The virus is just not going to be driven away by vaccination in a few months. The notions of keeping it maximally suppressed for a few months, and then we'll be fine, are naive.

What do we know about the which sections of the population are more vulnerable?

The biggest factor by far, massively above anything else, is age. It is difficult to find any condition except dementia which a greater age relationship.

And that's why the care homes situation in the UK was such a disaster. And in Sweden, by the way - that was why Sweden did badly compared to its neighbours. As you know, in the UK, elderly people were discharged from hospital, still infected, back to care homes. That was a disaster.

On top of age, there's occupation. If you're in an occupation which involves a lot of contact with people, then even with people wearing face masks, you're never going be able to get the risk down to zero. For public transport drivers, train conductors or whatever.

The risk is greatest in the jobs where the people have the least ability to distance, taxi drivers for example, though teachers do not seem to have a high rate of infection.

For people like me who can happily do their job from home, the risk is much lower. But if you work on zero hours contracts to feed your kids, and need to get out of your home, then that obviously increases vulnerability.

Also, men do worse than women across the age spectrum, and particularly when you get to older ages. Different ethnicities have differential risk, and that effect partly appears to be due to occupation.

What do we know about possibly effective measures for shielding the more vulnerable?

Shielding is really difficult. In an institution where everyone needs to be shielded, like an old people's home, then at least you know what you've got to do. I think it's not an unrealistic hope to get better shielding through rapid tests of infection, where you can get the results in minutes. And then, for example, people could be tested before visiting the at-risk.

One of the upsetting things in recent months has been hearing of the very elderly, often people with cognitive decline, not understanding why no one's coming to see them. Visiting was forbidden. Hopefully at some point there will come an effective way of testing people who come to visit, and the people who work in those at-risk locations as well.

And important too is employment protection. You can't expect people who need to work to get by to self-isolate, or to get tested if then they're just made redundant.

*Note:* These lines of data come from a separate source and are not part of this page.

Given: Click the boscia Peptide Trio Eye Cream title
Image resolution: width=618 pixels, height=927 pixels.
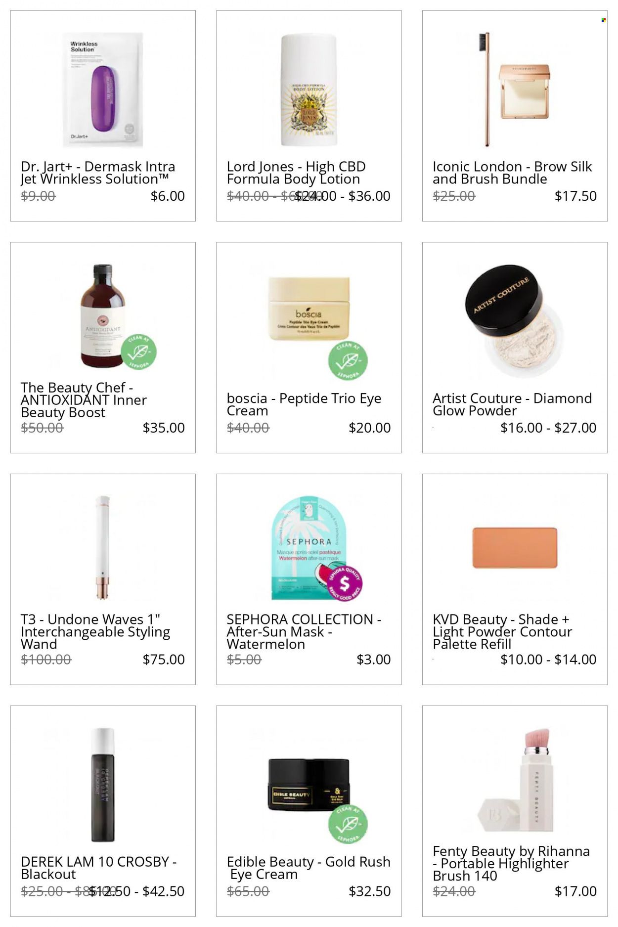Looking at the screenshot, I should click(304, 404).
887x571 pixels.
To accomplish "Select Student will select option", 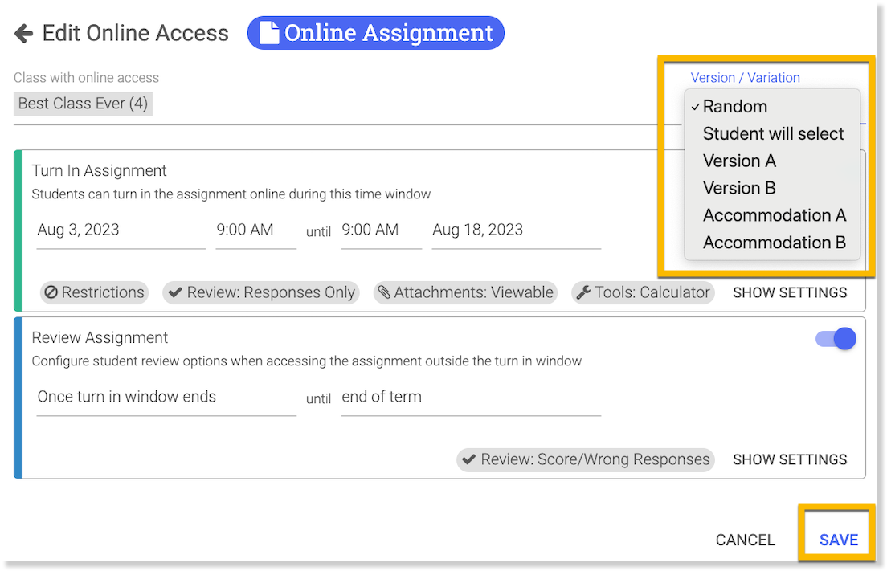I will pyautogui.click(x=773, y=134).
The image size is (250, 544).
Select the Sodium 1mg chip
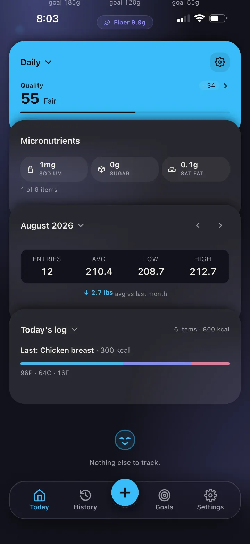point(54,169)
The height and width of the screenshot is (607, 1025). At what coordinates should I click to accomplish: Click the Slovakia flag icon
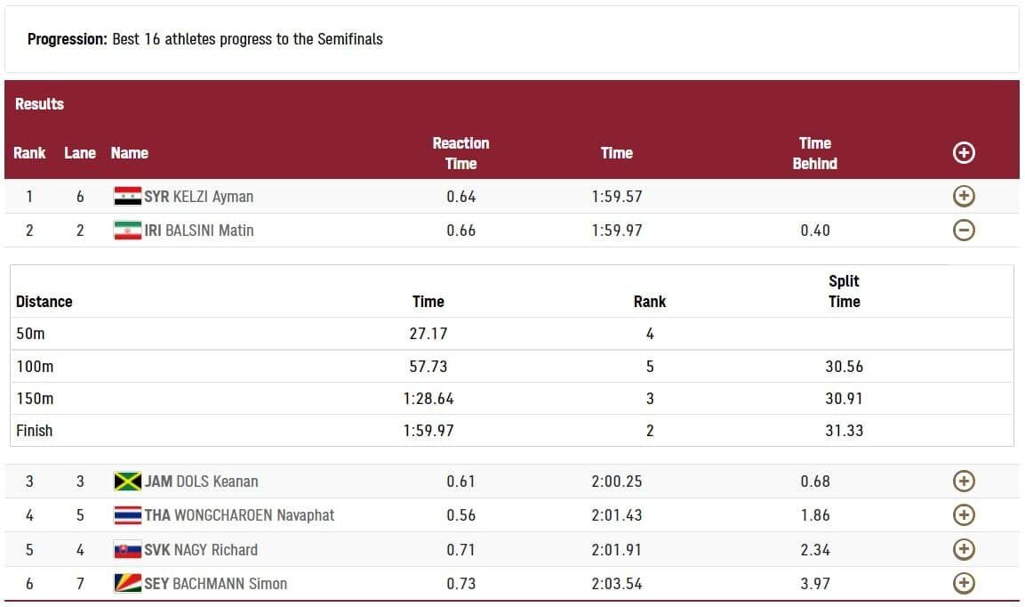[127, 549]
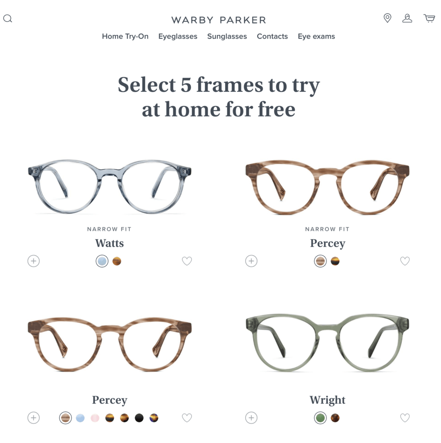The width and height of the screenshot is (441, 443).
Task: Open store locations pin icon
Action: click(387, 18)
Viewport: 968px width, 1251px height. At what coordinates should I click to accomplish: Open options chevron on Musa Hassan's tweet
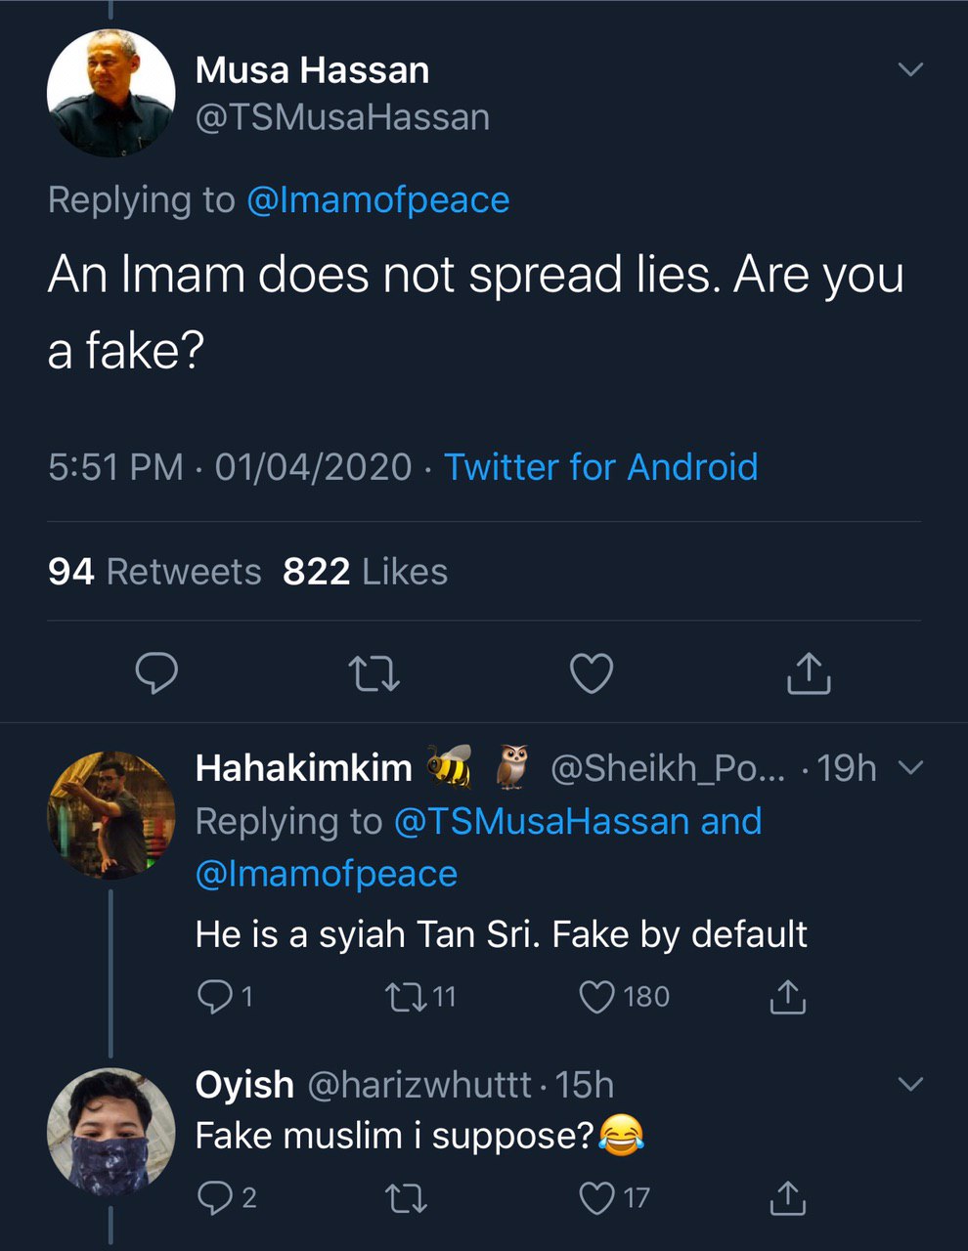coord(910,69)
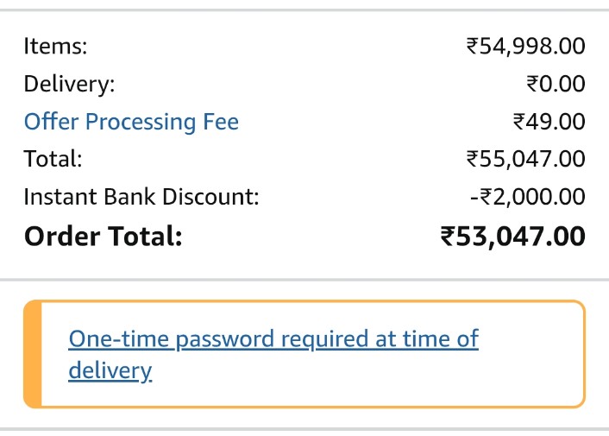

Shielding in the home is also obviously highly dependent on the conditions in which it's been carried out in. One possibility is that if rapid testing is available then with an elderly sick person, people can be tested before seeing them. Some countries have provided hotel-style accommodation for people in situations requiring isolation.

What do we know about treatments for those suffering from the virus?

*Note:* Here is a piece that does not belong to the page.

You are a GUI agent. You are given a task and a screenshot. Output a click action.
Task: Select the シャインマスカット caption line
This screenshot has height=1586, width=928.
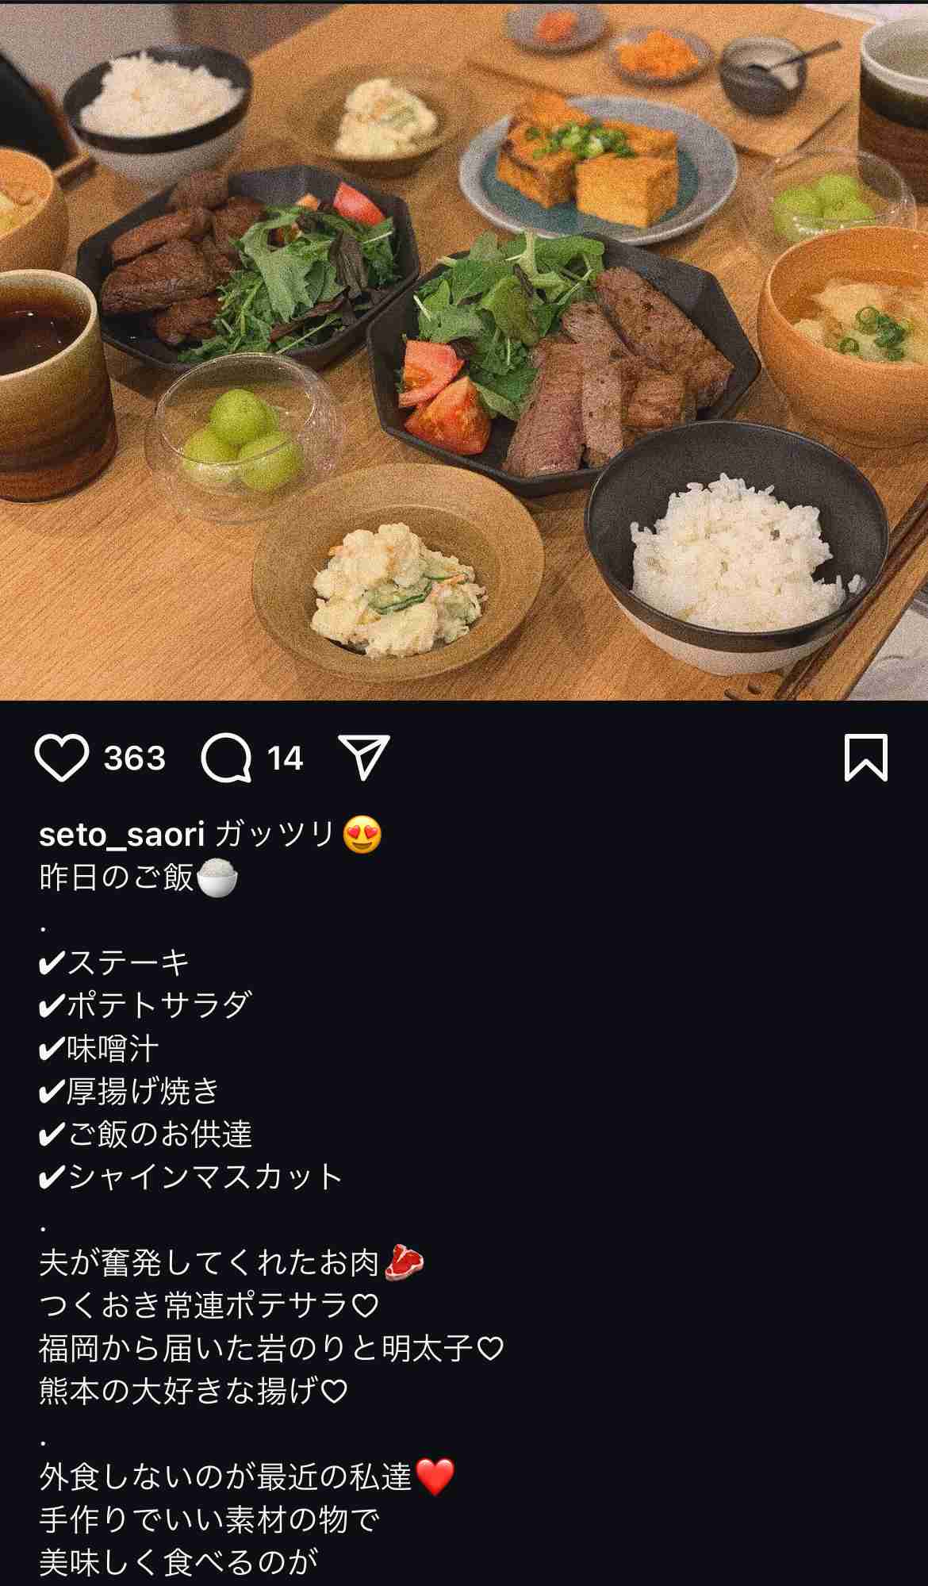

Treatments have definitely improved, in particular with steroids and with the general management of patients. With the process of learning about a new disease, survival is unequivocally increasing.

With treatments, you absolutely need to have randomised controlled trials. Some have argued treatments should be used without trials on the basis that otherwise you're potentially keeping something valuable from people.

That's not defensible because some treatments might have detrimental effects. In the USA, I believe, well over a hundred thousand patients with covid have been treated with convalescent plasma without any trials, and now since the trials have been done, it doesn't look positive And then there's been the hydroxychloroquine fiasco.

There are now treatments which randomised controlled trials have shown to have a reasonably large effect. We would not have known that without the trials. If at the beginning we had asked the people who know about these things to bet on what was going to turn out to be successful, it probably wouldn't have been dexamethasone at the top of their list. This shows the importance of proper studies to document treatments.

The UK, with a national health service that nearly everyone uses, should be in the pole position to do those studies, because you should have a national level information system. One positive that could come out of a very negative situation is if such a system developed in response to the pandemic.